Rewrite the part of the records that opens with the line containing "Task: Expand the ICD-10 section" and closes with the last line of the records, changing "GUI agent" to "interface agent" and leaving everything else as it is. Leave the pictures out of your answer.

++++

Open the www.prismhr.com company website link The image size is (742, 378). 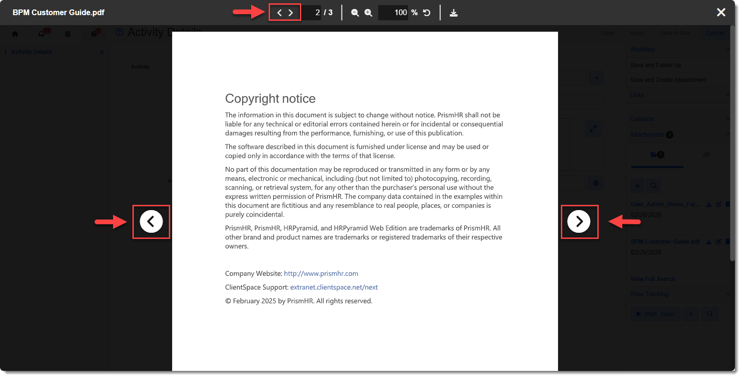pos(321,273)
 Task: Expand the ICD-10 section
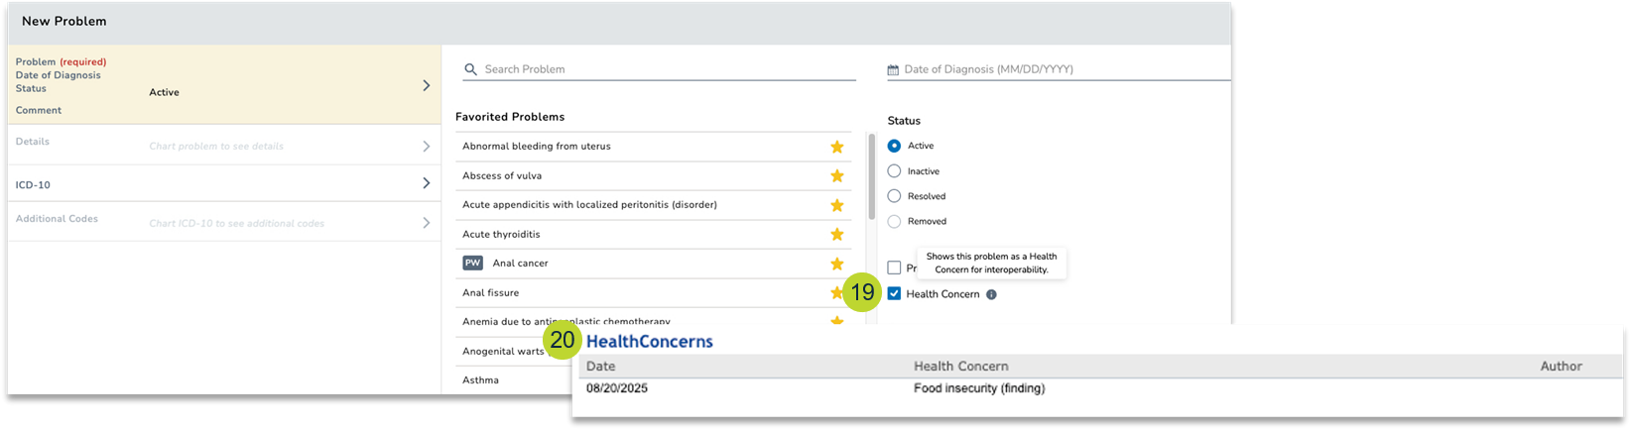[426, 183]
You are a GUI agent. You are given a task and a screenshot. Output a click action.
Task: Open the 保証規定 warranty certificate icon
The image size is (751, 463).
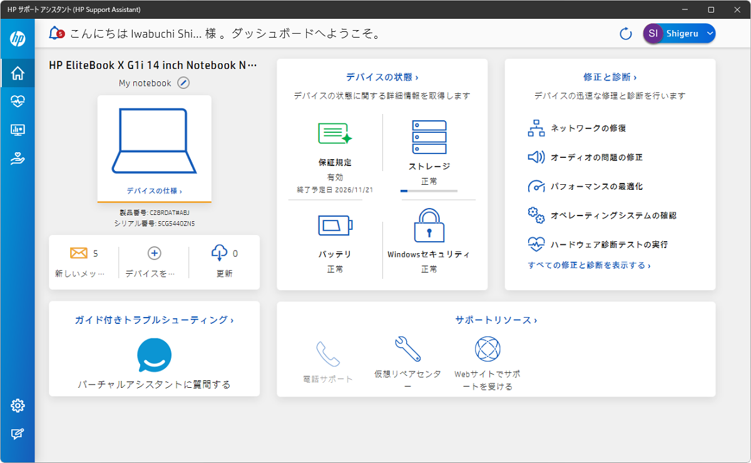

++++

* WRITTEN RESPONSE
 Task: Expand the ICD-10 section
[426, 183]
You are a interface agent. You are given a task and a screenshot. Output a click action.
Task: Open the 保証規定 warranty certificate icon
The image size is (751, 463).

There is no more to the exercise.